Chris sighed and gestured with a jerk of his head that Andy should follow him. He took in his new partner and raised an eyebrow at Andy’s interpretation of plainclothes which involved a tight grey t-shirt with a few artful rips near the collar. He narrowed his eyes. He didn’t know a lot about fashion but Chris was pretty sure this was one of those designer tops that came pre-ripped. A thing he could barely understand. A dark colored plain hoodie and a nice clean plaid shirt were all a man needed in his opinion. Had this guy even seen Hunt for Red October?

They read through the case file together, making awkwardly polite gestures towards one another before collectively deciding that it was time to visit the ostrich farm- the scene of the latest crime. 

Chris proudly showed off the Challenger and was pleased that Andy seemed impressed. In the car he, feeling magnanimous, gestured to the radio/ aux cord. “What’s your musical poison?” 

“Metal mostly. Black Sabbath as of late,” Andy said. “A little old school California punk. But I’m open,” he said quickly, seeing the look on Chris’ face. “You into Nicki Minaj? Mariah?” 

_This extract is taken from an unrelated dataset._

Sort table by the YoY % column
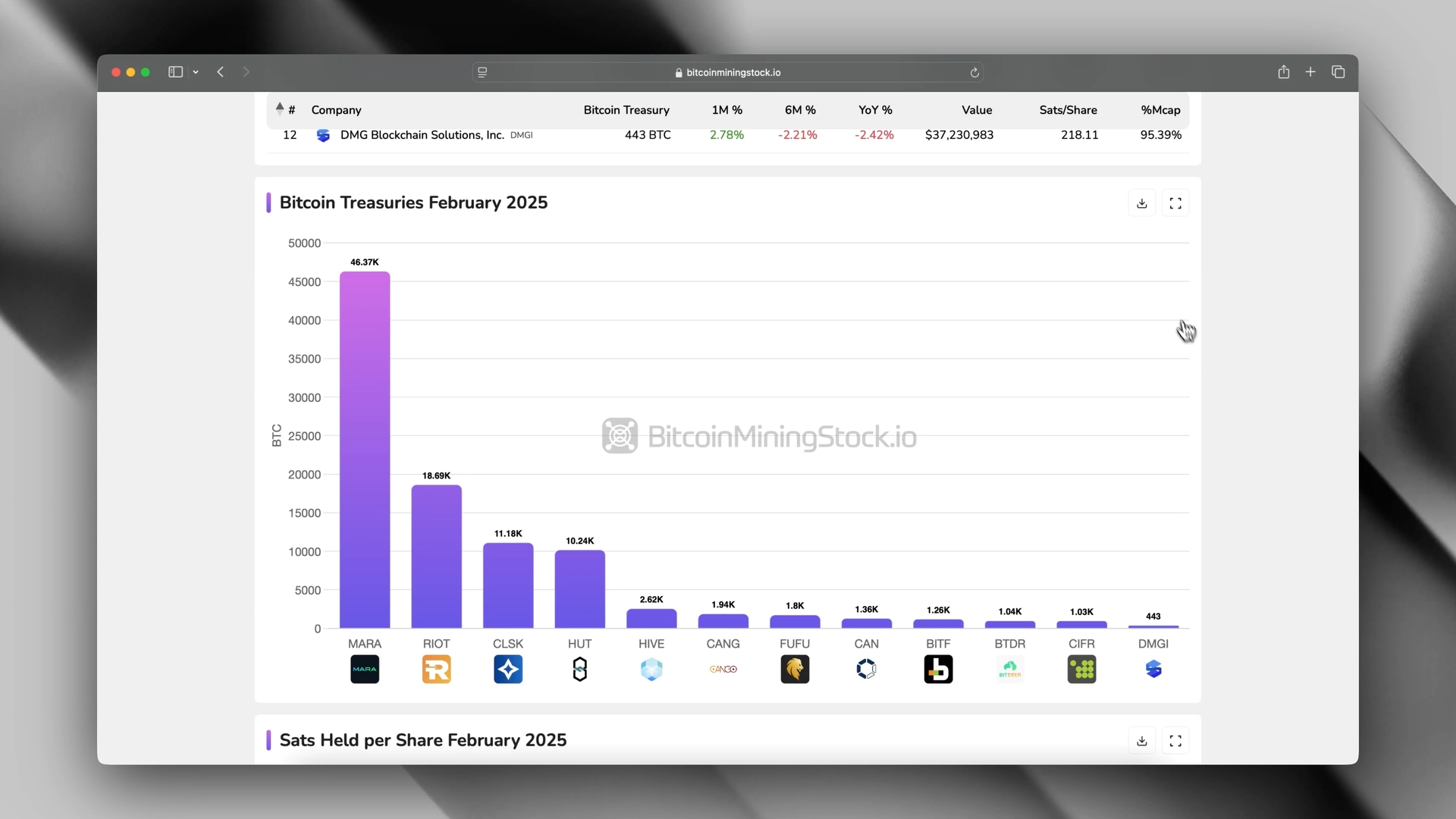The height and width of the screenshot is (819, 1456). 874,110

“Um, more of a lo-fi retrowave guy but it’s ok.” New partnership, Chris repeated to himself, let it go. Make a good impression.

Evidently Andy had the same mantra because he caved just as quickly. “No it’s cool. Whatever you’ve got going is fine. Or you know what- Delany has a new playlist out. Really chill.” He pushed play on Spotify and let the smooth jams of their colleague's favorite disco tunes wash over them. 

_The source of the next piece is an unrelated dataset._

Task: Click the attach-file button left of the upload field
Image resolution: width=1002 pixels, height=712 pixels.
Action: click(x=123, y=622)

They rode unspeaking until Andy ventured a comment about something that happened earlier in the week, "I thought Saffitz was going to cry when you suggested she redo that form." 

Chris sighed. ”It's the government, Baraghani. If we had any chance of getting that request fulfilled, we had to make sure everything is perfect. Even if that meant doing it over again." 

"The form was twenty pages long." 

"And when she redid it, it was better. Stronger. More persuasive. Left them no reason to deny her. I'm not nitpicky, I mean I am, but it's for a reason. I want to close cases. I want to make my colleagues better. Sometimes that means helping out, doing research, running leads, and sometimes that means being the guy no one likes because he's pointing out what needs to be fixed." 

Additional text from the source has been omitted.